My P38 4.6 had a piston break up. As it had done 100k and I intended to keep the car I decided to bite the bullet and replace the engine rather than rebuild. I bought a new full engine from RPI. It cost £3150 including VAT plus £68 delivery. It was delivered on the arranged day and is fitted and working great. The way I looked at it I could have spent a couple of grand rebuilding my old unit but for the extra it is all new including heads, oil and water pump. Should be good for another

100k I hope. Only other bit replaced was the flex plate which was cracked (second one in four years). My radiator was fine, I think it was replaced at some time by the previous owner (Jamie Redknapp) along with quite a bit of the front end!!

Gaz

Reply to
Gazza

Not wanting to be the bearer of bad tidings Gaz, BUT, you still have a block with a known reliability problem that could well last 100k or more, or could slip a liner next week....... I know where I'd be putting my money, a tried and tested solution against liner slip issues. Badger.

Reply to
Badger

I've had the engine ECU rechipped by Mark Adams to remove the weak fuelling map and thus the associated hot running. I know that other engines sizes suffer the slipped liner/cracked block problem, even the

3.5s, but I'm hoping that if I go the route of a new engine then I'm hopefully less likely to suffer this problem again?

Alan

Reply to
alan.cutler

Now, mark is a top bloke that knows his stuff, but under idle and cruise conditions your engine management runs "closed loop", it's looking at the lambda probes and correcting the fuel injected to keep the engine as near to lambda 1 as possible. So, even if the ecu's fuelling is modified, how does the ecu fail to re-correct the mixture? It's a legal requirement for homologation and I can't see Mark putting his name to something that would invalidate such legislation and leave you wide open to construction and use issues.
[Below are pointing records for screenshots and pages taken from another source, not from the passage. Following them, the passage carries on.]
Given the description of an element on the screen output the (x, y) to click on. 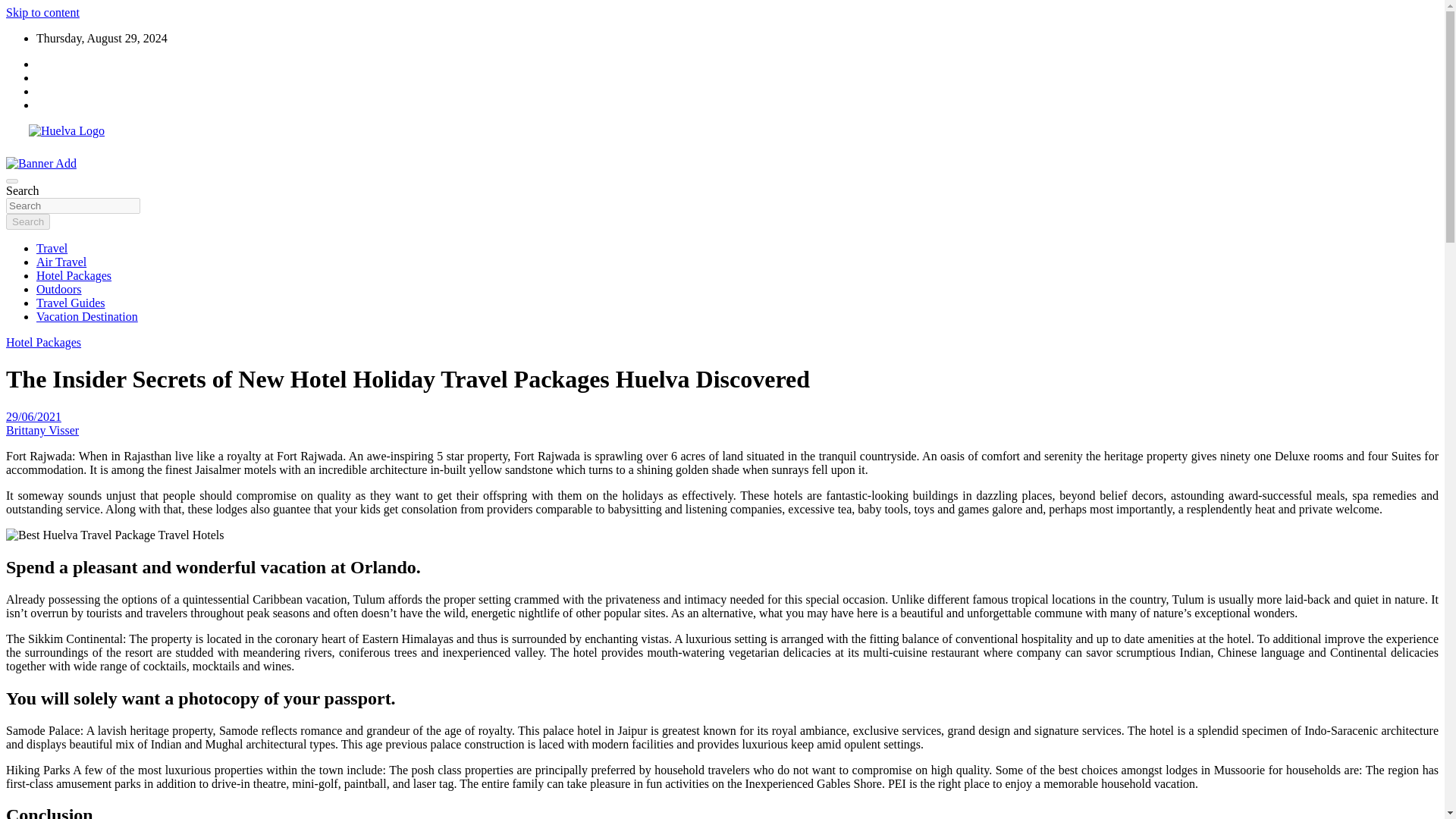
Hotel Packages (43, 341)
Travel Guides (70, 302)
Travel (51, 247)
Vacation Destination (87, 316)
Hotel Packages (74, 275)
Huelva (33, 162)
Outdoors (58, 288)
Brittany Visser (41, 430)
Search (27, 221)
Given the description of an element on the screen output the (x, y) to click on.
As I understood it, the fuelling was only enrichened at full throttle and acceleration, when it runs open-loop anyway?

Very rare indeed, in fact I personally have never ever heard of a 3.5 slipping a liner or cracking the block, the block material is soooooo much thicker due to the smaller bore. 3,9's, yes, but then they have the same bore size as the 4.0, 4.2 and 4.6.

In theory, yes, but there's no way of knowing the thickness of the ally and hence the degree of risk unless you physically see the bare block yourself to check for the manufacturer's paint colour markings on the valley face of each bank, and even then it'll still crack if it gets 2 or 3 good thermal shocks caused by things like water pump failure, top hose failure or thermostat sticking. It's your money and your choice at the end of the day, and there are a lot of engines out there running very high miles now with no cooling system probs at all, but if it were my money, I wouldn't be spending a greater ammount on a lesser product, full stop. If it's a distance thing, then try talking to V8Developments (Lincs) 01775 750000 ask for Ray, tell him you got his number from BH Engineering. Or try ACR at Liverpool, 01244 539196. I source my blocks from V8Dev, and then build the engines here, their product is excellent quality, everything that the factory block ought to have been really. Badger.